Case Presentation: This case presents the journey of a 19 year old who female presented with muscle weakness in infancy. Clinical symptoms and muscle biopsy findings at age one were indicative of nemaline myopathy (NM). The patient’s condition was managed as an unspecified myopathy for nearly two decades. With the advent of advanced genetic testing, the diagnosis was reevaluated. New genetic results unexpectedly revealed that this patient had a subtype of Ehlers-Danlos syndrome (EDS), a group of disorders affecting collagen synthesis and structure.
Interventions/Outcomes: Although neither EDS nor NM have curative intervention options, the updated diagnosis necessitates a revised management approach. This includes monitoring for EDS-related complications, such as cardiovascular health, connective tissue integrity, and chronic pain management.
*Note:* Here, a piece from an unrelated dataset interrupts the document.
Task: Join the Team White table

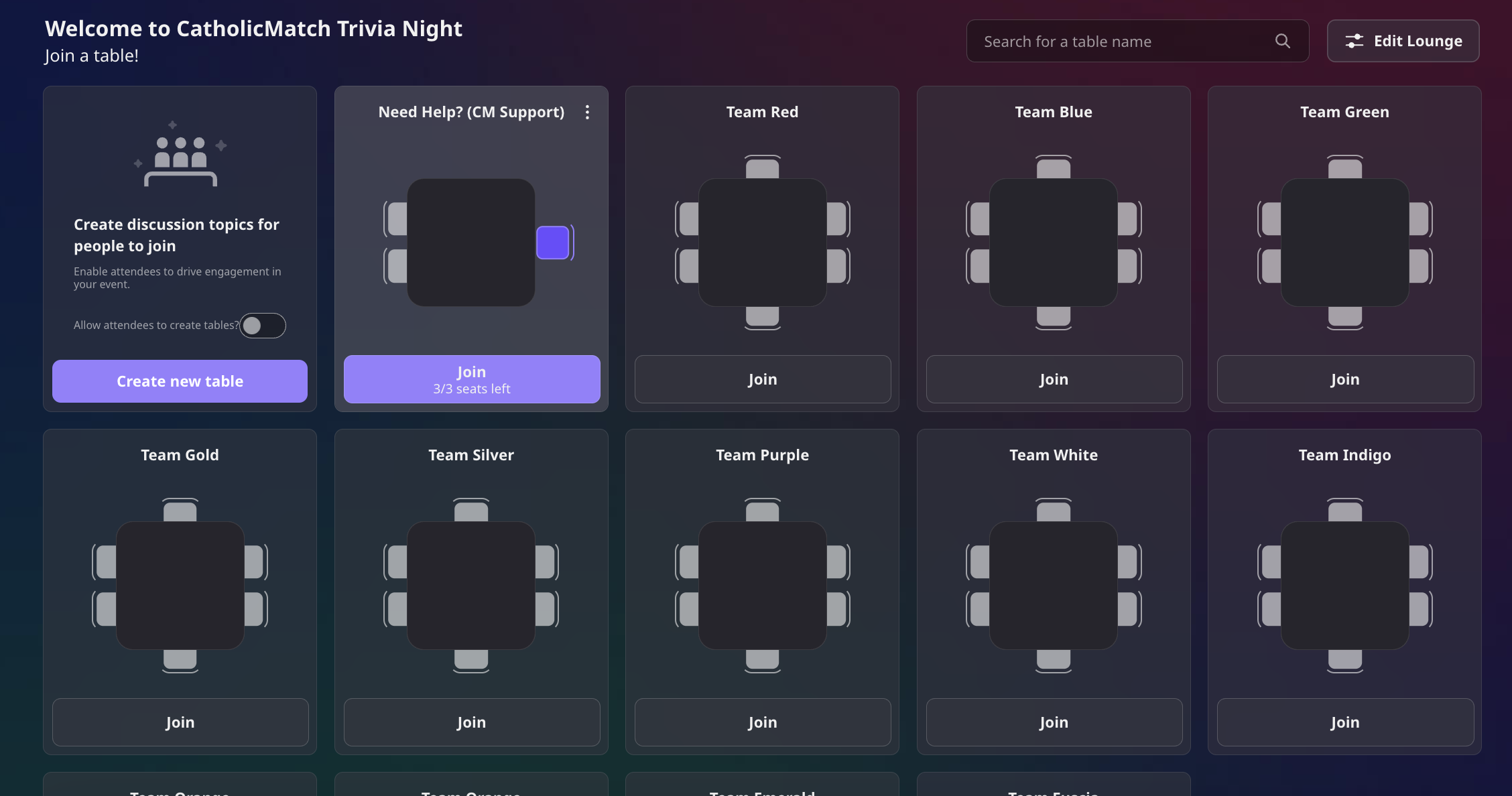Action: click(1053, 722)

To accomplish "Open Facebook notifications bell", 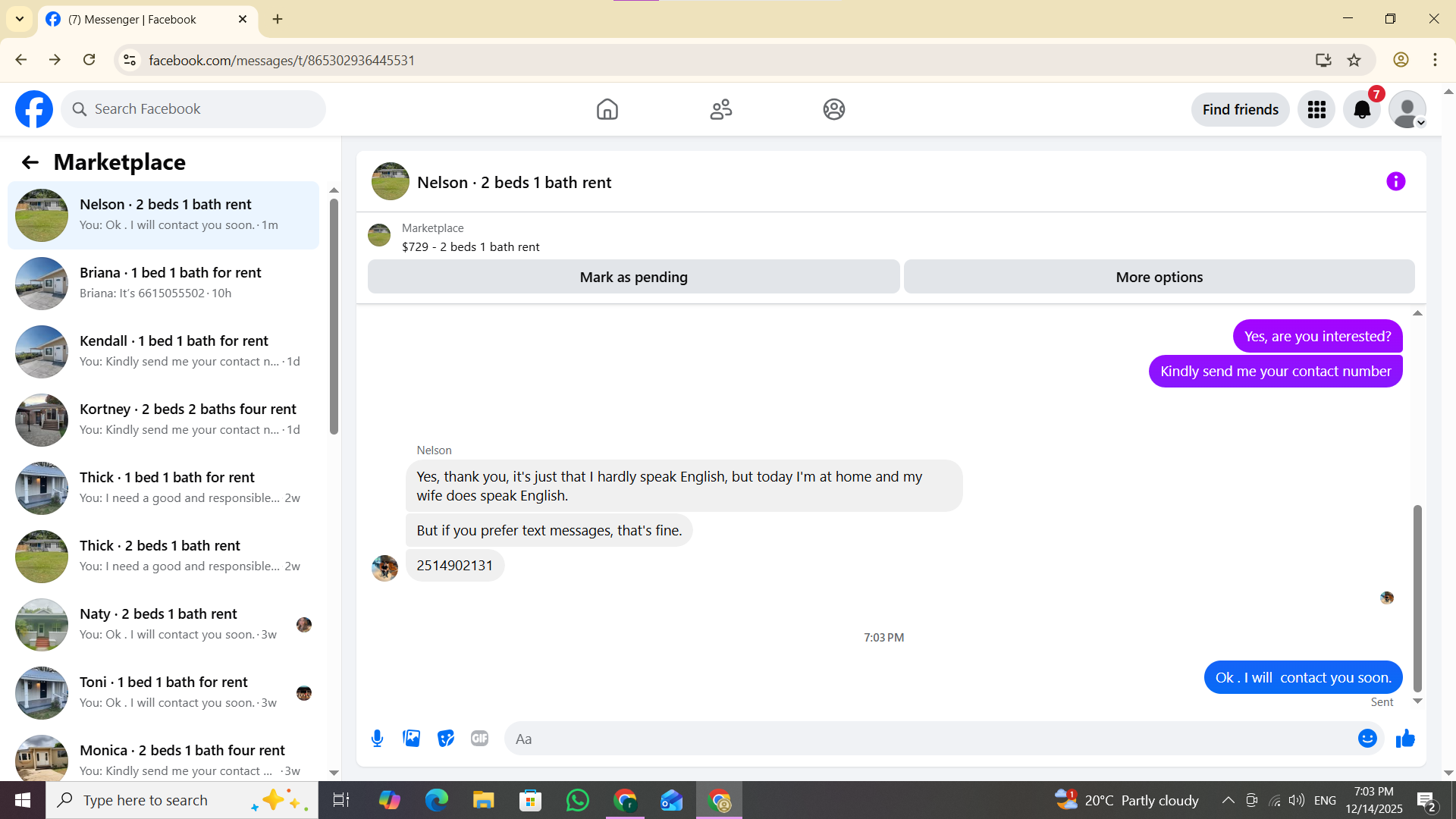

Furthermore, as the patient is now in adulthood, the revision in diagnosis significantly influences the discussions regarding genetic counseling.
Conclusion: This case stresses the importance of reevaluating reevaluation of neuromuscular disorders in light of new genetic findings. Re-evaluation may be particularly valuable for cases where clinical, genetic, and histopathological findings do not align. This case may also indicate a new subtype of EDS with muscle findings that may have not been explored previously.